**TEXTO DE LEITURA:**
______
Integrado na corrente literária designada internacionalmente por young adult fiction, o romance de Pedro Foyos prossegue a linha pioneiramente desbravada, após o 25 de Abril de 1974, por Alice Vieira, Ilse Losa, Luísa Dacosta, Maria Alberta Menéres, António Torrado, Luísa Ducla Soares, José Jorge Letria, João Aguiar, António Mota, Ana Saldanha, Álvaro Magalhães, Maria do Rosário Pedreira e Maria Teresa Maya Gonzalez, Conceição Coelho, Isabel Alçada e Ana Maria Magalhães (e muitos, muitos outros) de actualização do romance juvenil em Portugal, que, indubitavelmente, pelo serviço público de leitura e pelo número de vendas, tem atravessado uma autêntica fase de ouro.
______
**LISTAGEM APRESENTADA:**
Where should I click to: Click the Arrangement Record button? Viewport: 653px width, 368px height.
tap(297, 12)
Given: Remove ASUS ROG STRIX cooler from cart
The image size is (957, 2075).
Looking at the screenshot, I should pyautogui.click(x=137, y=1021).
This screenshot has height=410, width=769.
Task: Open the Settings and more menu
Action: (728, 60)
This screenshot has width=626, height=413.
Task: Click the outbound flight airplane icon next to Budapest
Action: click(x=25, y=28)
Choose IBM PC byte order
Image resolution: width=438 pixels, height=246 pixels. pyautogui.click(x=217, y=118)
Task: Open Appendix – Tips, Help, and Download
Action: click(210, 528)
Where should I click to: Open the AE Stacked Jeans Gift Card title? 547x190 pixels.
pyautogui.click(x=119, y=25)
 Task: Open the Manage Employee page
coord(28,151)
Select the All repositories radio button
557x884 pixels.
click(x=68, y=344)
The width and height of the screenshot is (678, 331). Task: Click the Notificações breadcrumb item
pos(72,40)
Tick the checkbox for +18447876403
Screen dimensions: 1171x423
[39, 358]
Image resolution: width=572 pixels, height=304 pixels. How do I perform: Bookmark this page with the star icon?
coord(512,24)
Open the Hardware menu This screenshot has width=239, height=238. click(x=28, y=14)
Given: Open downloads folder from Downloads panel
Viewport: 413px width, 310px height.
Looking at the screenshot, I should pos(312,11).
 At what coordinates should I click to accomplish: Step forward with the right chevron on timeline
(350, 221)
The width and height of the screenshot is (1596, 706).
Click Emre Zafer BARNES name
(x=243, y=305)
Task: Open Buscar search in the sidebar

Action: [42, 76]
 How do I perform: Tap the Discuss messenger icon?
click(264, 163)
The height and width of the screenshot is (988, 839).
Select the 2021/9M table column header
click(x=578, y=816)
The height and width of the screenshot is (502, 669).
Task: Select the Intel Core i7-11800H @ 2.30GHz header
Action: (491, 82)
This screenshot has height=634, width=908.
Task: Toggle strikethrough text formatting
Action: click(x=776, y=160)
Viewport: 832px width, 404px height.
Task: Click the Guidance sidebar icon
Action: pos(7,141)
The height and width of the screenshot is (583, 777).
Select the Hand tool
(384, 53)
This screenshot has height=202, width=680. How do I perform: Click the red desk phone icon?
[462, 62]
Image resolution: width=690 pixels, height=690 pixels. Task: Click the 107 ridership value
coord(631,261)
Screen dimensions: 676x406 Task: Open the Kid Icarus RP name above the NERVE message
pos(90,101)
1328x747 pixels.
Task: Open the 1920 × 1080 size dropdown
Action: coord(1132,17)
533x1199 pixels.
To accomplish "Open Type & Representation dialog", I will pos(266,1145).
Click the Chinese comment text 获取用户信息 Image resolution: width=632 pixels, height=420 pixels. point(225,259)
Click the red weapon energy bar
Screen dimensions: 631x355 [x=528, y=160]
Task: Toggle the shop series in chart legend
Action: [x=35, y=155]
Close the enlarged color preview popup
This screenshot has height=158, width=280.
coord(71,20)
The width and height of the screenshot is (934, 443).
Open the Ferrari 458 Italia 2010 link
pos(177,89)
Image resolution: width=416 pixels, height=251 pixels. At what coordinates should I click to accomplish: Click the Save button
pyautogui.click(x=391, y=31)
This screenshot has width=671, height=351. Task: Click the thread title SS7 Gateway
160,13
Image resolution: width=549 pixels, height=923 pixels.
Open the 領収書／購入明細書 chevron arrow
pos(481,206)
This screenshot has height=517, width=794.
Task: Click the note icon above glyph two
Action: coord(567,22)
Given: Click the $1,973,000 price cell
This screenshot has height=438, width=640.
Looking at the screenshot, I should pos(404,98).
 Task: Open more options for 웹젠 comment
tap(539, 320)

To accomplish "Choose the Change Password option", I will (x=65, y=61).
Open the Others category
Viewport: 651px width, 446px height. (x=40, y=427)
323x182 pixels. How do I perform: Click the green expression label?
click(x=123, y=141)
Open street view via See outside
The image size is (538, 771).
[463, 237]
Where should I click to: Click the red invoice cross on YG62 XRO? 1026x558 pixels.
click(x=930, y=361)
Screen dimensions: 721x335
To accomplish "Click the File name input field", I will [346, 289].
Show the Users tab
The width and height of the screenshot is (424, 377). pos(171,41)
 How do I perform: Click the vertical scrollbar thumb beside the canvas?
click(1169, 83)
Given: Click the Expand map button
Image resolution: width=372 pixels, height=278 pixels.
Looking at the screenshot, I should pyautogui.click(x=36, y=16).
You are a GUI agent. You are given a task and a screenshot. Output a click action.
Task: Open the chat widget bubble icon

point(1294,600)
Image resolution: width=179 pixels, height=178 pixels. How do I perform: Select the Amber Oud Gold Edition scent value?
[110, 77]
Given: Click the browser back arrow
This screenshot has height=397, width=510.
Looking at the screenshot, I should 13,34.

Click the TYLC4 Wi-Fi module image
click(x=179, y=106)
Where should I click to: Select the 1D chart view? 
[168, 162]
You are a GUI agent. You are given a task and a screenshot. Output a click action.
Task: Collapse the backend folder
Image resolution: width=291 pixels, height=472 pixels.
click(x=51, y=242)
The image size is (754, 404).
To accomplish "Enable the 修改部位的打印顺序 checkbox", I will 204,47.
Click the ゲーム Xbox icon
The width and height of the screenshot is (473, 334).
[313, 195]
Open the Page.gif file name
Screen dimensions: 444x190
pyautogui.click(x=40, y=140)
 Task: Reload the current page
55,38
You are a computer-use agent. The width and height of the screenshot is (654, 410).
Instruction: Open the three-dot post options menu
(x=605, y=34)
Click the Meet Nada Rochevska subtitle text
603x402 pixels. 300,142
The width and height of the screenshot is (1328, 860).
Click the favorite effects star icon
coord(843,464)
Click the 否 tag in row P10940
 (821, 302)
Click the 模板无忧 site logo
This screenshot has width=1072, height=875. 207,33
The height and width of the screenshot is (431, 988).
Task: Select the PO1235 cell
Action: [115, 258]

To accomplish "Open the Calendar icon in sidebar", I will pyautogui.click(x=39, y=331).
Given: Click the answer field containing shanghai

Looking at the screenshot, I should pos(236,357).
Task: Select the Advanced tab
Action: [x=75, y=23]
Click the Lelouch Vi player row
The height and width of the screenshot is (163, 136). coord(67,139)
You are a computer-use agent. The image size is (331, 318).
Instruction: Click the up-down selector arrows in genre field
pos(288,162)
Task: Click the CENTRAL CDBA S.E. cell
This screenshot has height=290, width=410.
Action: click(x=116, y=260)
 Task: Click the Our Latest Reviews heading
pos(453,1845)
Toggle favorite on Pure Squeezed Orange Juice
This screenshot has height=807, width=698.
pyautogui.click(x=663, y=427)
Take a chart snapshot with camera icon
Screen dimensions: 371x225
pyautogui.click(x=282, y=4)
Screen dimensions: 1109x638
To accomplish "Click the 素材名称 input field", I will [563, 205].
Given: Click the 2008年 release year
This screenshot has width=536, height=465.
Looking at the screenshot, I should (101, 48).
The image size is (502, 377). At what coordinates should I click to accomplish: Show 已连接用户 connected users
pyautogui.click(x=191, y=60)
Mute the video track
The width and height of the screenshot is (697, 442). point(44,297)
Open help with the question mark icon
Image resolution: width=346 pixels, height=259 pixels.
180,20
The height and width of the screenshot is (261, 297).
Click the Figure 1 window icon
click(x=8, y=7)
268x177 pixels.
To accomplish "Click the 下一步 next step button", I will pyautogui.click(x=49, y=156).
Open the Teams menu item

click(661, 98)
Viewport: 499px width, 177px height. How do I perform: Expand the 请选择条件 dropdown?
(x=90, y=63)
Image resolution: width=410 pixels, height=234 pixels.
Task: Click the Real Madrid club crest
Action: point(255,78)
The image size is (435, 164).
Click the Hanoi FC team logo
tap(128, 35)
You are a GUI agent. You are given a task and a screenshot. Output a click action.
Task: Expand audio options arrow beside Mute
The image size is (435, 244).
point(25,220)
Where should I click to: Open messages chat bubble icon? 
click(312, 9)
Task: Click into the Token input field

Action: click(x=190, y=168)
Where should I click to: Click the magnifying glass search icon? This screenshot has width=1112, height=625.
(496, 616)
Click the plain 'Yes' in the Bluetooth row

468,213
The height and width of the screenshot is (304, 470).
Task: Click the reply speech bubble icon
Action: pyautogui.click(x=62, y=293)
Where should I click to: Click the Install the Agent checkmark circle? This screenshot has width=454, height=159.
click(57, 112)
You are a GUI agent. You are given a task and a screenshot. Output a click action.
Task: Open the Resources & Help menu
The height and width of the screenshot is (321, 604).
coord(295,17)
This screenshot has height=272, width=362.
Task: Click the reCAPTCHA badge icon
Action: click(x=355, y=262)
______
**O QUE FAZER:** Reescreva de forma mais breve o parágrafo do texto de leitura que começa por «Integrado na corrente literária», conservando os factos principais.

**RESPOSTA:** O romance de Pedro Foyos pertence à young adult fiction. Segue a linha de actualização do romance juvenil em Portugal aberta depois do 25 de Abril de 1974 por autores como Alice Vieira, Ilse Losa, Luísa Dacosta e António Torrado, entre muitos outros. Pelo serviço público de leitura e pelo número de vendas, esse romance juvenil tem vivido uma verdadeira fase de ouro.